Et des idées, Thomas Ribeiro n'en manque pas. Depuis deux ans, le jeune homme planche sur une invention de son cru : une « super-usine » capable de produire de l'énergie en brûlant du CO2 et du méthane, deux gaz à effet de serre. Oubliez les idées griffonnées sur un coin de table. Le jeune homme a produit une maquette et des diagrammes des installations extrêmement précis.

Il a profité du concours Sanofi Biogenius pour confronter à la réalité une partie de son mégaprojet : l'« usine biologique » qui s'occupera de dégrader les gaz résiduels du procédé.

« L'usine biologique, c'est les poumons de tout le système », explique-t-il avec aplomb, avant d'enchaîner avec des explications techniques truffées d'expressions comme « bactéries méthanotrophes » et « organismes photosynthétiques ».

Un plan simple

En gros, le plan de Thomas Ribeiro est simple : il existe dans la nature des bactéries qui mangent le méthane et des végétaux qui dégradent le CO2. Il suffit de leur donner un petit coup de pouce pour qu'ils éliminent les gaz à effet de serre.

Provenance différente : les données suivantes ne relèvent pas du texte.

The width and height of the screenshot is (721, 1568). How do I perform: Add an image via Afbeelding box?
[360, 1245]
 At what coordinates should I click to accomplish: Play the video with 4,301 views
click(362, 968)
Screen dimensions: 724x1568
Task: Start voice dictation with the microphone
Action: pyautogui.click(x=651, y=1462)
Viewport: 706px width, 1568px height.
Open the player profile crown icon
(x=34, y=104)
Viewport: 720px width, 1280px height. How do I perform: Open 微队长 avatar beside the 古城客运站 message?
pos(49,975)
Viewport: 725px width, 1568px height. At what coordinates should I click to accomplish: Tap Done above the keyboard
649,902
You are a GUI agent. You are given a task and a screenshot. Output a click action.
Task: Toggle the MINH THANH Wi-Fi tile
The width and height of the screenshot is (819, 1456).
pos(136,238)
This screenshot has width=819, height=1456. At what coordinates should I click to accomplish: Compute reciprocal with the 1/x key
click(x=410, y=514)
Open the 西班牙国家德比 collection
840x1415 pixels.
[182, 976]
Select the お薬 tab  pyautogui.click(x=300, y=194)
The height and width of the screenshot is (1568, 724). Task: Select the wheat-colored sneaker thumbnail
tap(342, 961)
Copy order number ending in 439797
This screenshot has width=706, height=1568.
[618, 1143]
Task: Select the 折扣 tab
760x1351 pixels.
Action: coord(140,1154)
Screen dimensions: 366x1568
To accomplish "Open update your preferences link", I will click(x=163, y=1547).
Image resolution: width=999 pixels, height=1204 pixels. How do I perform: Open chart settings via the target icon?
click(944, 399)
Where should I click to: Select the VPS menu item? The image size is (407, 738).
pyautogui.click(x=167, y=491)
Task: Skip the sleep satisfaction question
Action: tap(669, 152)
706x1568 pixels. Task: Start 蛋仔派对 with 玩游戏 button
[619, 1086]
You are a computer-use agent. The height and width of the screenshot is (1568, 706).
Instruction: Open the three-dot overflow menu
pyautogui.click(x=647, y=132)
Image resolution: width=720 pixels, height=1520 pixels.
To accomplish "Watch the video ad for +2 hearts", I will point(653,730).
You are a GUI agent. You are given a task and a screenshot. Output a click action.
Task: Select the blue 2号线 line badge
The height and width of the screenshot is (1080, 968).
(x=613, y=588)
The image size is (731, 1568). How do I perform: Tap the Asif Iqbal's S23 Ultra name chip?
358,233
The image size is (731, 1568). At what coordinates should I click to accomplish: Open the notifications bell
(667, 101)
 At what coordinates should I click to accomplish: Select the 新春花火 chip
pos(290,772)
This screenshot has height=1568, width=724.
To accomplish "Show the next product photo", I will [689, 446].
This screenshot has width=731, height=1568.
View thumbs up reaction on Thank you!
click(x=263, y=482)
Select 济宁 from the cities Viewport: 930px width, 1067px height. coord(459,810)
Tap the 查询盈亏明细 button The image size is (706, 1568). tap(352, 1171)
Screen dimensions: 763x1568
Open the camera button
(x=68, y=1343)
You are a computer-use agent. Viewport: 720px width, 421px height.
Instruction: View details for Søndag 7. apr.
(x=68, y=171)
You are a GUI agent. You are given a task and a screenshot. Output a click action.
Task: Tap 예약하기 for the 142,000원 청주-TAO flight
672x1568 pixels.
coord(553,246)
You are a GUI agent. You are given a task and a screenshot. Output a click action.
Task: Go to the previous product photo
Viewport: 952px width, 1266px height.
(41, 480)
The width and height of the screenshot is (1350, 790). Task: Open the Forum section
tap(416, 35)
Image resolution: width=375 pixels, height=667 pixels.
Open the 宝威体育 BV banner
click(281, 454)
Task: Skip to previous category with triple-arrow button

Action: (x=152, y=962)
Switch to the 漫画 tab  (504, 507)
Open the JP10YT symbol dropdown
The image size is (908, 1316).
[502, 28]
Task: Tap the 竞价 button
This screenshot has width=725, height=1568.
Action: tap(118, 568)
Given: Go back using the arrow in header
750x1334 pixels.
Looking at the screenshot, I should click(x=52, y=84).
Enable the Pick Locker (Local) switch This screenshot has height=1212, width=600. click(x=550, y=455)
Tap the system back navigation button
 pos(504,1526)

En écumant le web, l'élève est tombé sur la page de Philippe Constant. Ce microbiologiste de l'Institut national de la recherche scientifique, à Laval, mène des travaux sur la dégradation des gaz par les microorganismes. Thomas Ribeiro l'a contacté.

« Quand j'ai lu sa demande, j'ai dit : wow ! raconte ce dernier. J'ai vraiment été impressionné par la qualité de ses travaux. On voyait tout de suite son sérieux, sa maturité et son originalité. »

Le chercheur a invité l'élève dans son laboratoire. Les deux comparses, qui s'entendent visiblement comme larrons en foire, ont prélevé des échantillons de sol sur les berges de la rivière des Mille-Îles. Puis ils leur ont fourni toutes les conditions pour que les bonnes bactéries s'y multiplient.

« Les bactéries sont là, il suffit de les encourager. On les domestique, littéralement », explique Philippe Constant.

Ils ont ensuite placé leur soupe de bactéries dans une machine appelée chromatographe en phase gazeuse. Y ont injecté un gaz chargé de méthane. Et constaté, au bout de quelques jours, que la concentration de méthane avait chuté de manière marquée, preuve que les bactéries l'avaient bel et bien consommé.

La suite ? Thomas Ribeiro est un homme occupé. Cette semaine, il participe à la finale québécoise du concours Expo-sciences. Puis il défendra le Québec à Ottawa lors de la ronde nationale du concours Sanofi Biogenius. Tout de suite après, il s'envolera vers Phoenix, en Arizona, pour représenter le Canada à un concours de science et de génie organisé par l'entreprise Intel. Il a aussi déroché le premier prix de la finale québécoise Expo-Sciences Hydro-Québec le 24 avril dernier.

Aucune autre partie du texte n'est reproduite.